We know you have a busy schedule and there aren’t enough hours in the day to get everything done, but doing your make-up at the wheel of your car is not OK, in fact new rules could see it become a traffic offence.
Using a mobile phone while driving is already a drive offence (FYI: this includes taking selfies) – it carries a fine of carries a fine of Dh200 and will see you get four black points on your licence – and now putting on make-up when behind the wheel could also land you in big trouble.
According to local news sources, in a bid to make the UAE’s roads safer, the Dubai Police have submitted a proposal to the Federal Traffic Council to register new traffic offences. The new list basically includes everything that could possibly distract motorists from being alert.
So, as well as applying make-up at the wheel this includes eating, drinking, reading, watching television, combing your hair, smoking electronic shisha, trimming your beard (who knew people did this while driving?), and readjusting the ghutra (traditional headgear).

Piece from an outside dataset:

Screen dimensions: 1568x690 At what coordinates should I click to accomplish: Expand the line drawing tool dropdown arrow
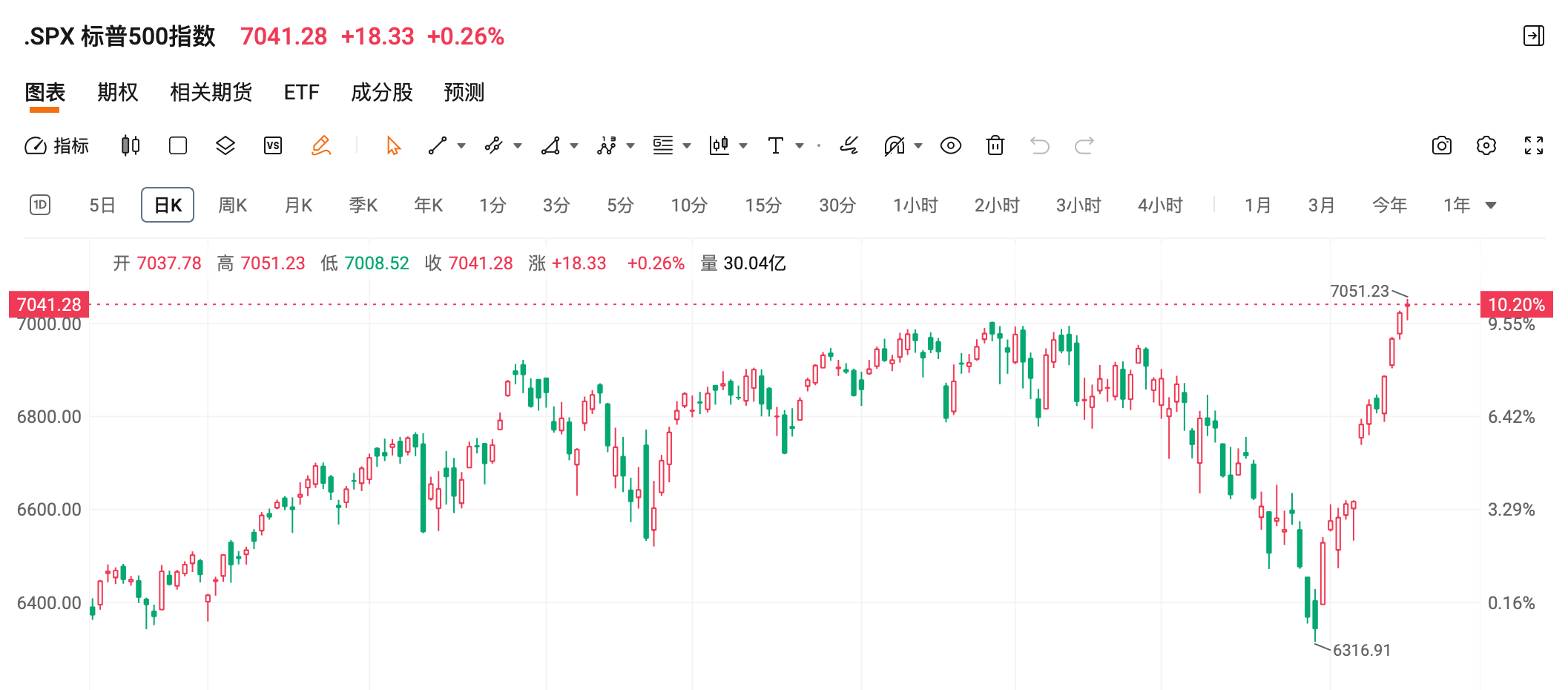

The proposal is part of a increased efforts to improve safety on UAE roads, following recent reports that reveal they were becoming more dangerous, with 79 per cent of drivers admitting there is an increase in distractions. According to research by RoadSafetyUAE.com, that looked at 1,007 UAE drivers, eight per cent of drivers are distracted by Dubai’s skyline – not much you can really do there.
Thomas Edelman, founder of RoadSafetyUAE.com, told Gulf News: “Driving distractions play a role in motorists swerving lanes, driving too close to the vehicle in front, misjudging traffic situations and other leading causes of road accidents. Swerving is mainly caused by distracted drivers, who are either busy with their mobile phones, grooming themselves, or distracted by their pets in the car.”
The new possible new traffic offences come almost a month after the Ministry of Interior revealed theirs plans to limit the use of smartphones and other gadgets while driving, including banning handsfree calls.
The law change is still only in the planning phase, but if approved it will certainly improve the safety on the roads in the region.